A new software-driven early education program called Little Reader makes it easy for any parent to teach their child to read during the preschool years. It's fun and natural, requiring only about five or ten minutes a day with a parent and child interacting at the computer along with good old-fashioned lap reading.
Babies and toddlers are hard-wired for early reading, but few parents give them the right stimulation to make early reading easy and fun. It's time for a cultural change among parents who put off reading practice with their kids until formal instruction starts in school. Take advantage of a window of opportunity for early reading open to all children from birth to age 5 or 6.
Most parents and even some educators don't understand that the young child's brain is hard-wired for early reading, but advances in brain imaging are changing that misconception. Scientist Patricia Kuhl, co-director of the University of Washington Institute for Learning & Brain Sciences, and her colleagues have shown images of white matter in the 9-month-old brain connecting areas used for talking, grammar, reading, and social interaction with areas for listening and understanding. Dr. Kuhl reports that the track that connects areas of the brain used for reading is present in infants before 12 months of age.1
Baby/toddler readers aren't just geniuses with special capacities; every child's brain appears to be wired for early reading, just as it's wired for learning language. The window of opportunity for acquiring languages is understood to be between 0 and 7, when virtually any language you put in front of a child can be acquired with great skill. In fact, babies and toddlers can learn
languages better and more easily than adults. Beyond age 7, the language-learning skill diminishes. While a new language can be learned after age 7 - just as one can learn to read later in life - it's learned differently and not automatically or with the same ease of production. When a parent or caregiver stimulates the reading brain through social interaction, babies and toddlers who crack the reading code likely use special brain-based computational skills similar to the way they crack the speech code and build concepts and vocabulary. 2
Waiting until age 6 to learn to read presents problems, especially in America where 88% of poor readers in first grade will be poor readers in fourth grade. 3 The root of the problem is that one third of the kids entering kindergarten aren’t ready for success with reading.

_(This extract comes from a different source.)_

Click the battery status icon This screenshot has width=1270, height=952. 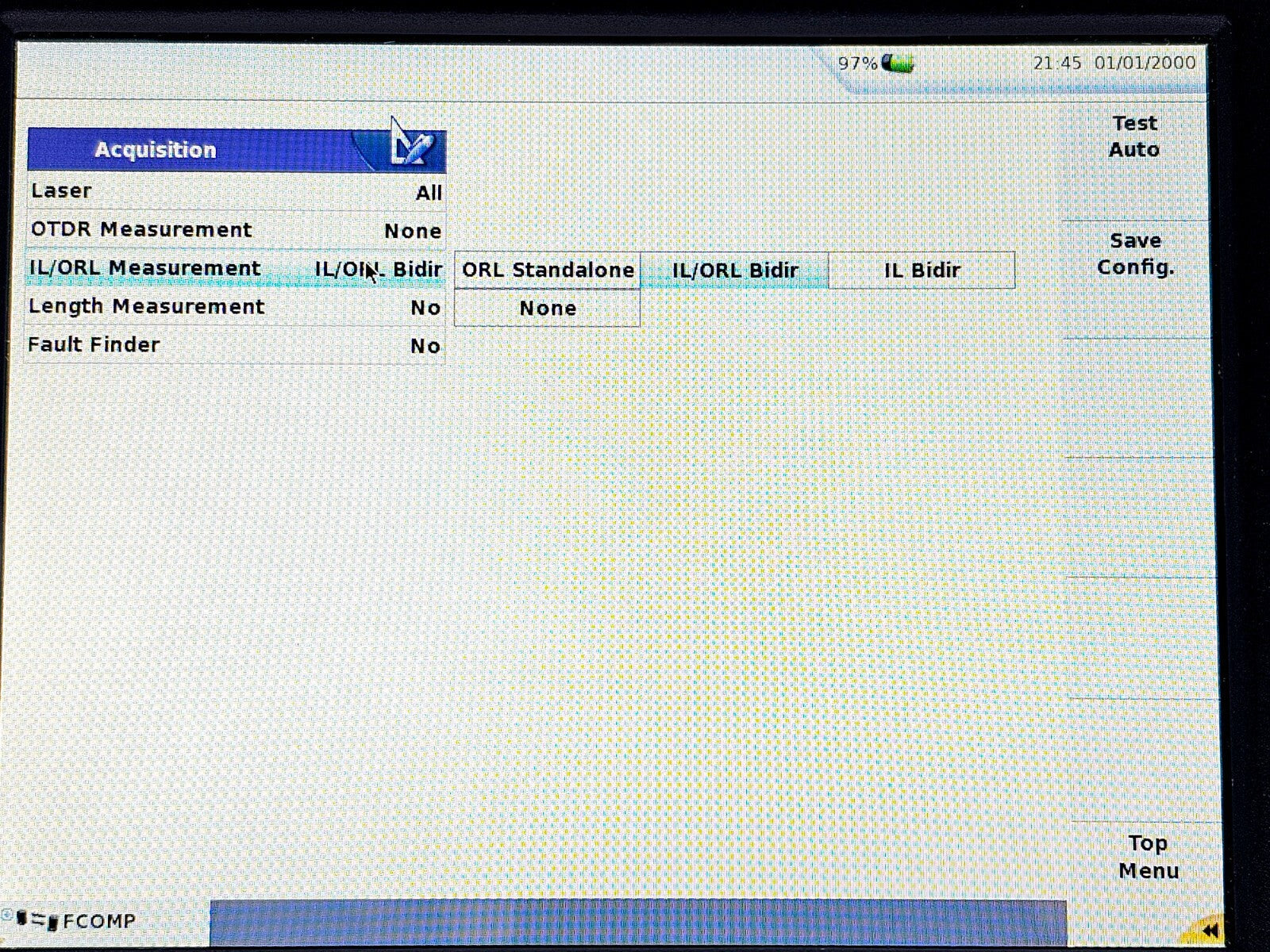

They haven't reached the first pivotal benchmark for beginning reading: They can’t write their names, clap out syllables, name some letters, recognize even a few words in print, or tell about a favorite book that has been read to them over and over. 4 This year in America, 33% or about 1.5 million children entered kindergarten without these preschool skills. Why? Because nobody taught them at home.
Teaching reading for a 6-year-old nonreader through formal instruction requires a specially trained teacher. Learning to read at 6 and older requires formal reading lessons and the child has to have stamina along with the type of logical, deductive thinking that is quite challenging for kids who haven’t had a lot of preschool exposure to literacy. 5
Little Reader is just the tool kit the parent or preschool teacher needs to introduce reading early and easily. It provides an easy-to-follow informal curriculum designed to be used daily but only for five or ten minutes. Parents delight as babies and toddlers move from reading words, to couplets, to phrases, to sentences, to easy little stories - all at the child’s own pace. Baby/toddler reading brains soak reading up like a sponge, not by force, formal lessons, or deductive reasoning, but with repetition of word and book reading as fun interactions with their parents.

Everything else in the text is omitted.